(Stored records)
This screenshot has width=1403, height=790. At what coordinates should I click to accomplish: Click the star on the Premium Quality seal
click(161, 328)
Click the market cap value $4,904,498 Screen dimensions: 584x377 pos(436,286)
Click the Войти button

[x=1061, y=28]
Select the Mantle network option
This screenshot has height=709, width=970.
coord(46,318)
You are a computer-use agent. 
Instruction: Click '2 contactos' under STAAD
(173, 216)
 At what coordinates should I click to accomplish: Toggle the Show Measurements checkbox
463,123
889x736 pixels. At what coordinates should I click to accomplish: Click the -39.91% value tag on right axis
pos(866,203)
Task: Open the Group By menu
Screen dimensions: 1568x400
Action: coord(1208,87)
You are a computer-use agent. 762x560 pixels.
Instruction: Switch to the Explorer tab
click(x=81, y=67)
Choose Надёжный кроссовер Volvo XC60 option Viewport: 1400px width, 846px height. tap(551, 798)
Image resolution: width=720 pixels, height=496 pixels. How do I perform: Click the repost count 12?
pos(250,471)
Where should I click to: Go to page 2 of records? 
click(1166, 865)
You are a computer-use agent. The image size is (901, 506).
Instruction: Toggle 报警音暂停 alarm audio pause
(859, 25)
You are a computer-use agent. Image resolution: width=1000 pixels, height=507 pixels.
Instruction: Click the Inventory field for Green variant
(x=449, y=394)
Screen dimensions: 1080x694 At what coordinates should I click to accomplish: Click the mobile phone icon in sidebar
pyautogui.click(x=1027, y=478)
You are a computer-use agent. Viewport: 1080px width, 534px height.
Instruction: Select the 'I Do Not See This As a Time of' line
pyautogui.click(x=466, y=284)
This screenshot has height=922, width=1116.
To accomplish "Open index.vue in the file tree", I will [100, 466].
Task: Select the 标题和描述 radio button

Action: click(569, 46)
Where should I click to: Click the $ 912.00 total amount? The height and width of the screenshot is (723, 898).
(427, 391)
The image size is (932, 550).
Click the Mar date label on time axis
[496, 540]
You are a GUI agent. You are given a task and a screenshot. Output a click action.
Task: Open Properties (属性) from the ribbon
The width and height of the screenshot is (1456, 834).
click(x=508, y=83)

• **Exercise**
Search the lines above for the string "agent", then show every one that has it.

• **Result below**
You are a computer-use agent. 
You are a computer-use agent. 762x560 pixels.
You are a computer-use agent. The image size is (901, 506).
You are a computer-use agent. Image resolution: width=1000 pixels, height=507 pixels.
You are a computer-use agent. Viewport: 1080px width, 534px height.
You are a GUI agent. You are given a task and a screenshot. Output a click action.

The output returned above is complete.